A healthier lifestyle is one of the United Nations’ global sustainable development goals. On a positive note, a recent study shows that global life expectancy is expected to increase by about 4.5 years by 2050. This is largely due to public health efforts to prevent and treat chronic diseases , including cardiovascular disorders. However, heart disease remains the leading cause of death worldwide, with 26 million people affected by heart failure.
Once heart failure occurs, it tends to recur simultaneously with other health problems, such as kidney and muscle disorders. The Japanese team therefore sought to understand the causes of these recurrences and damage to other organs, and to see if it was possible to avoid them.
Lead author Dr. Katsuhito Fujiu, a researcher at the University of Tokyo, recalls his team’s previous research, which suggested “the hypothesis that recurrence could be caused by stress experienced during heart failure, a stress that could affect hematopoietic stem cells”.
Hematopoietic stem cells are found in bone marrow and are the Source of blood cells and a type of immune cell called macrophages, which help protect heart health. The researchers here document this “stress memory” materialized in the form of modifications of the DNA of hematopoietic stem cells. Macrophage immune cells play an important role in protecting heart health. However, a key signaling pathway called transforming growth factor beta (TGF-β), in hematopoietic stem cells, is suppressed during heart failure, negatively affecting macrophage production.

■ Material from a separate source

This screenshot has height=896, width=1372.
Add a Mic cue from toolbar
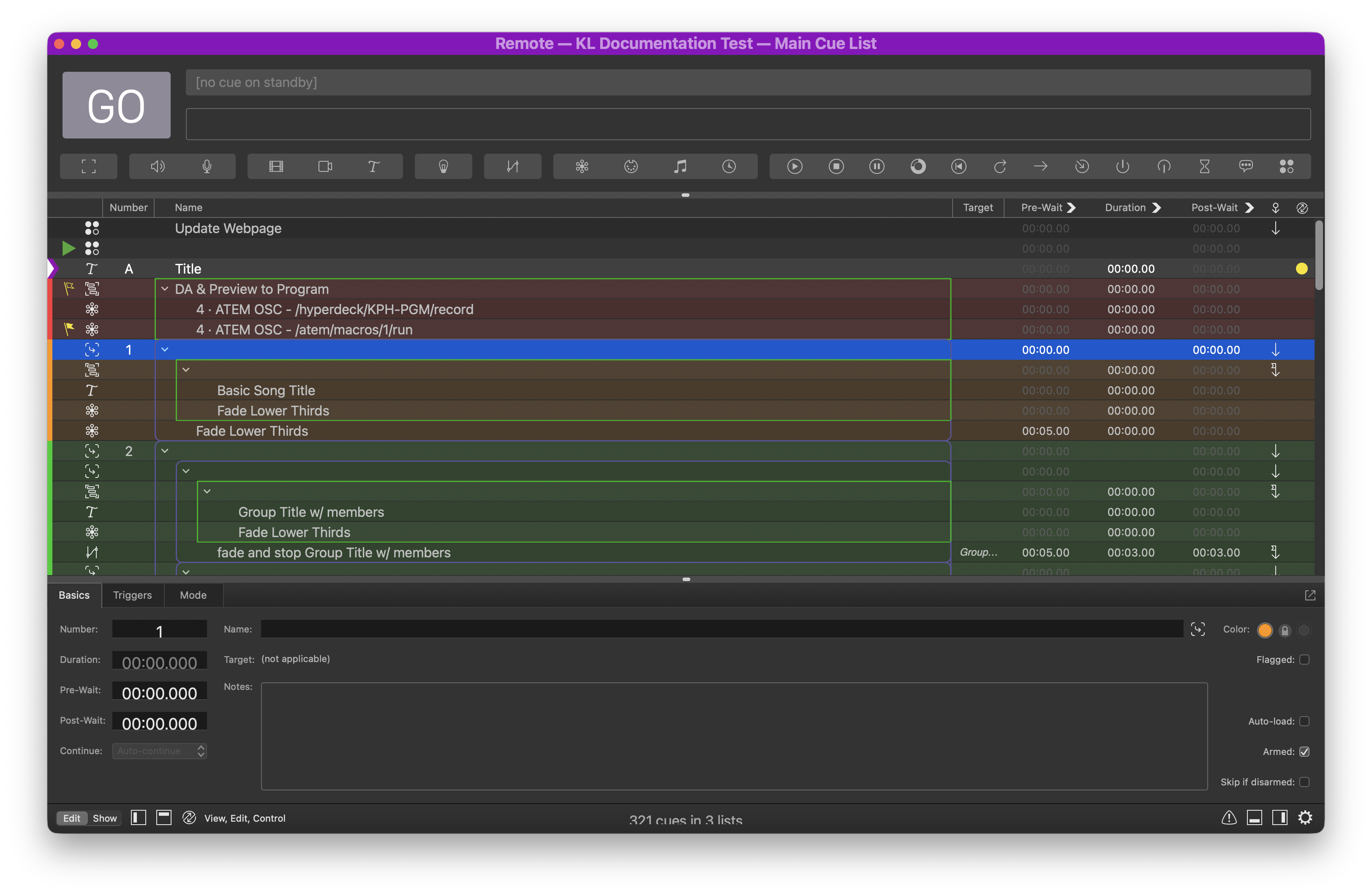(x=207, y=166)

The study consisted of transplanting bone marrow from mice suffering from heart failure into healthy mice. Experience reveals, by echocardiogram, that:
- this transplantation leads to cardiac dysfunction characteristic of heart failure, with therefore a disruption of movements and an increased size of the heart;
- scientists observe in mouse models of heart failure, evidence of an imprint of stress on the epigenome, that is to say that chemical modifications have occurred in the DNA of these mice;
- this important signaling pathway, TGF-β, involved in the regulation of many cellular processes, is suppressed in the hematopoietic stem cells of these mice suffering from heart failure, which leads to the production of dysfunctional immune cells;
- this change lasts for a prolonged period: once heart failure sets in, stem cells continue to produce dysfunctional immune cells. These mice suffer from organic damage.
“We called this phenomenon ‘stress memory’ because the stress caused by heart failure is remembered for an extended period of time and continues to affect the entire body. Although various other types of stress can also imprint this stress memory, we believe that heart failure-induced stress is particularly powerful.”

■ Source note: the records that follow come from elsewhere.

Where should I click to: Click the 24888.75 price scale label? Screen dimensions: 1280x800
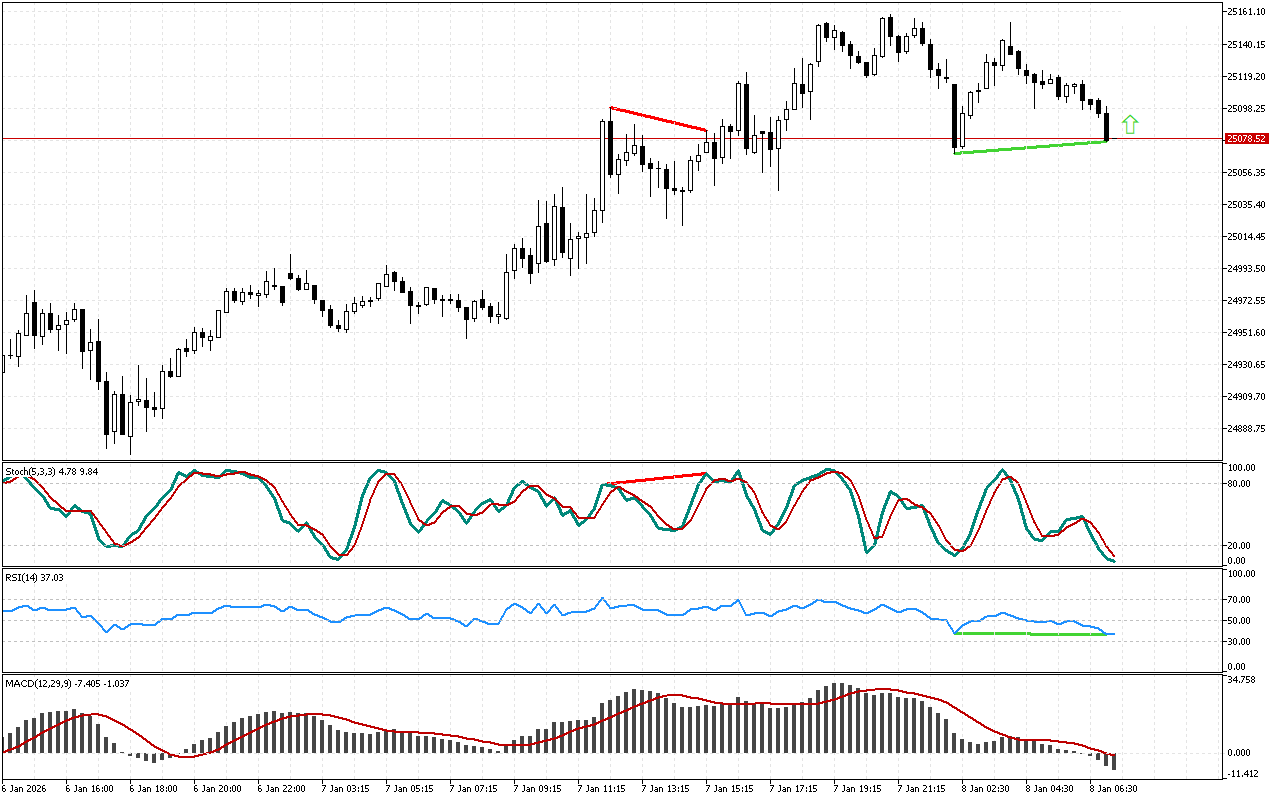tap(1246, 429)
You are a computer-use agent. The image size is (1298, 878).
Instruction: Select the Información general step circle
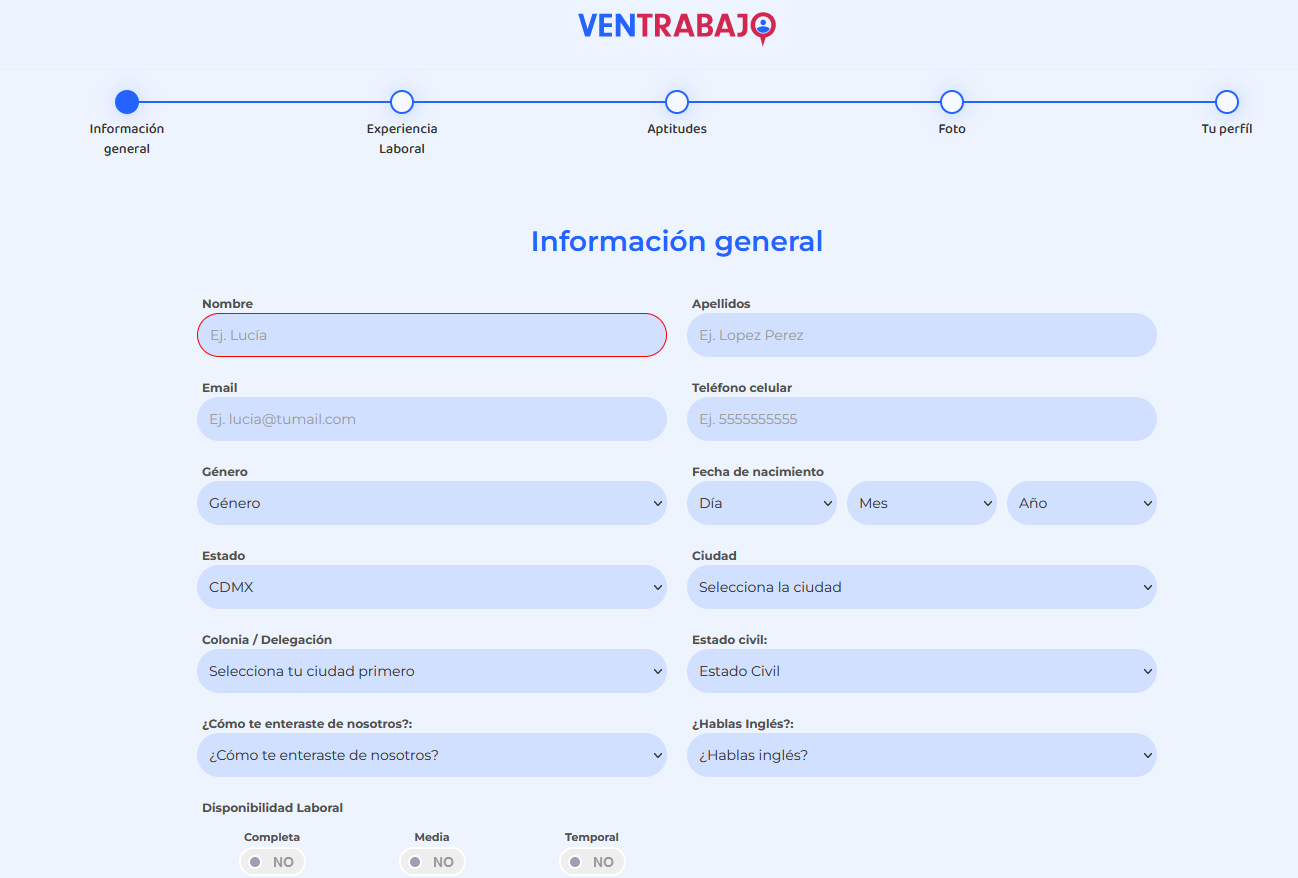[127, 102]
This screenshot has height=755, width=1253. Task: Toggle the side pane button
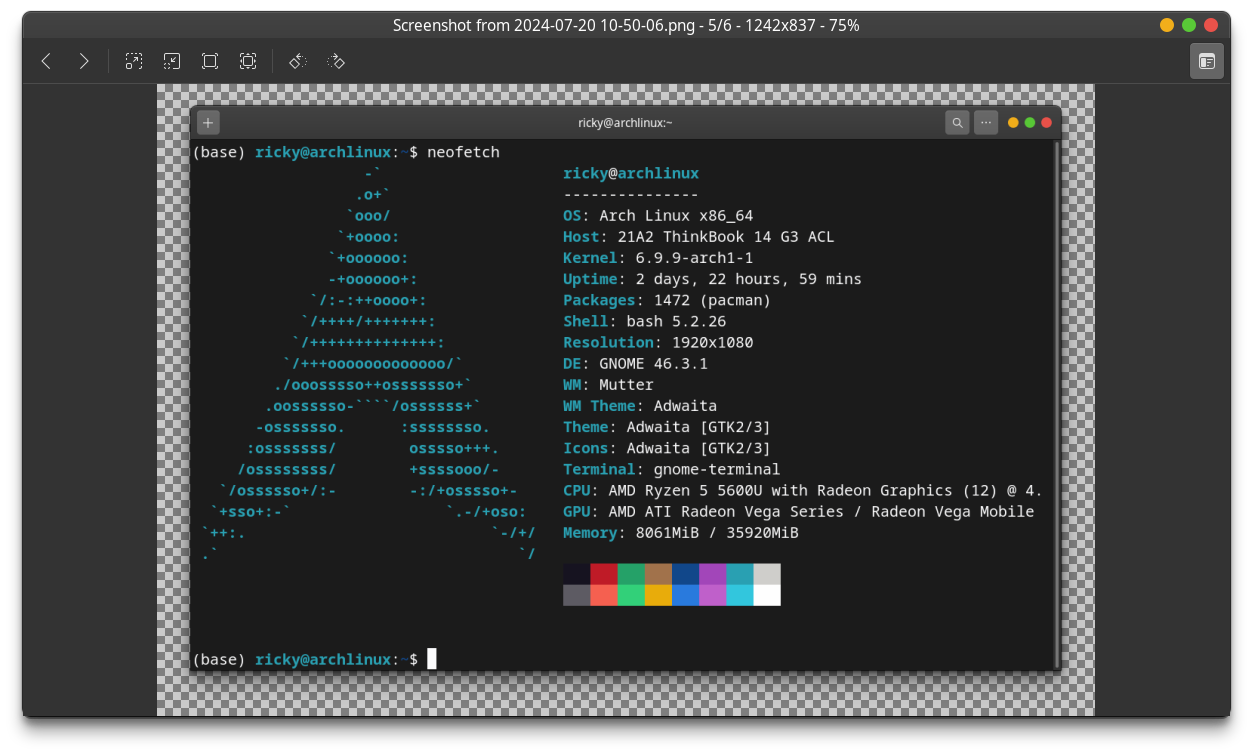[1207, 61]
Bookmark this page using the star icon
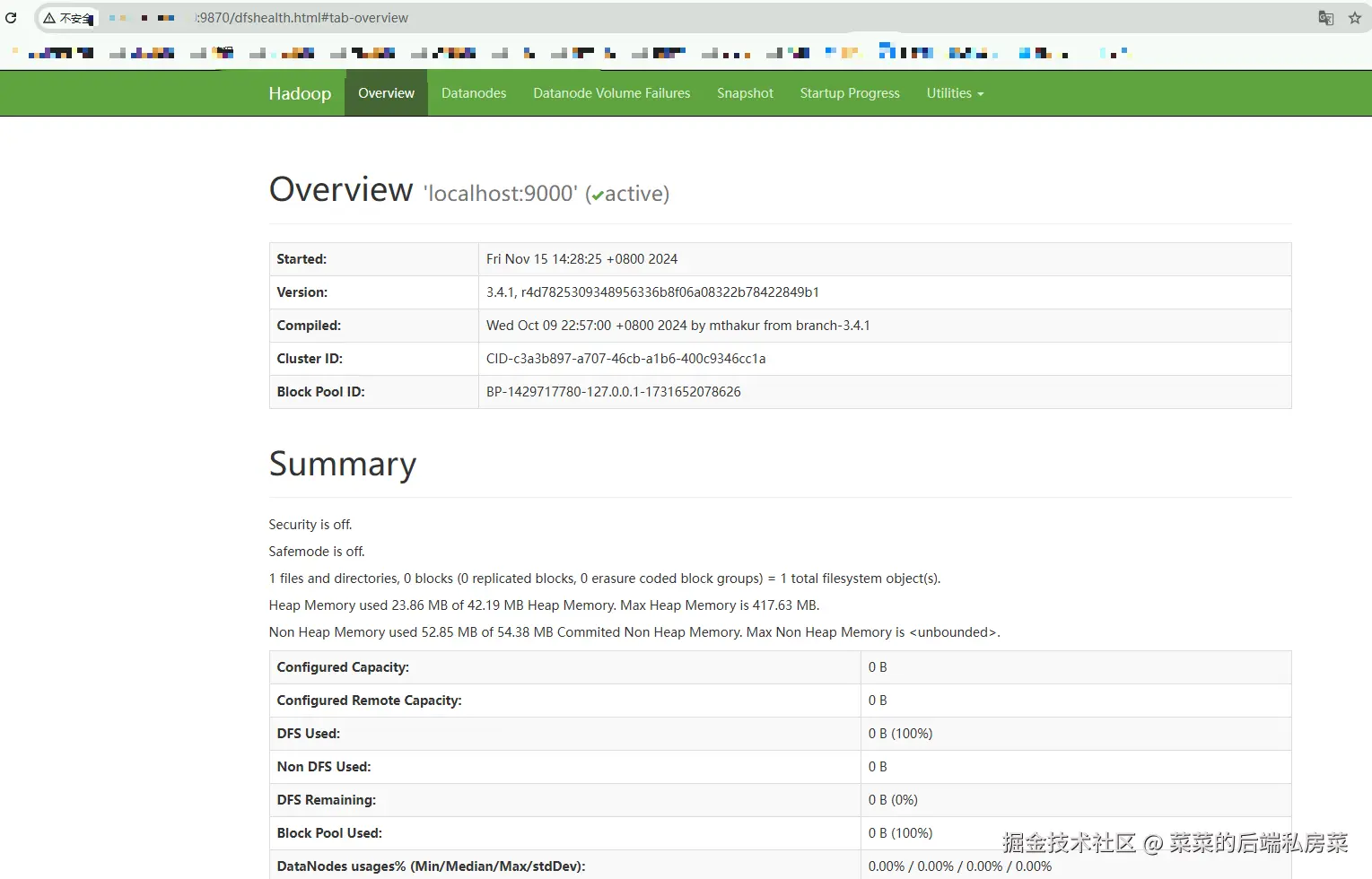The width and height of the screenshot is (1372, 879). point(1355,18)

What implications? Taken together, these observations suggest that improving TGF-β levels may provide a new treatment option for recurrent heart failure. Detecting “stress memory” could constitute an early warning system for the risk of cardiac events. The researchers provide here a first proof of concept: “in animals suffering from heart failure, it has been demonstrated that supplementation with additional active TGF-β constitutes a promising treatment, which corrects the epigenome of hematopoietic stem cells and could exhaust this stress memory.”
The team is now working to develop a system capable of detecting and preventing the accumulation of stress memories in humans, with the long-term goal of not only being able to prevent recurrence of heart failure, but also detect the condition as soon as it appears.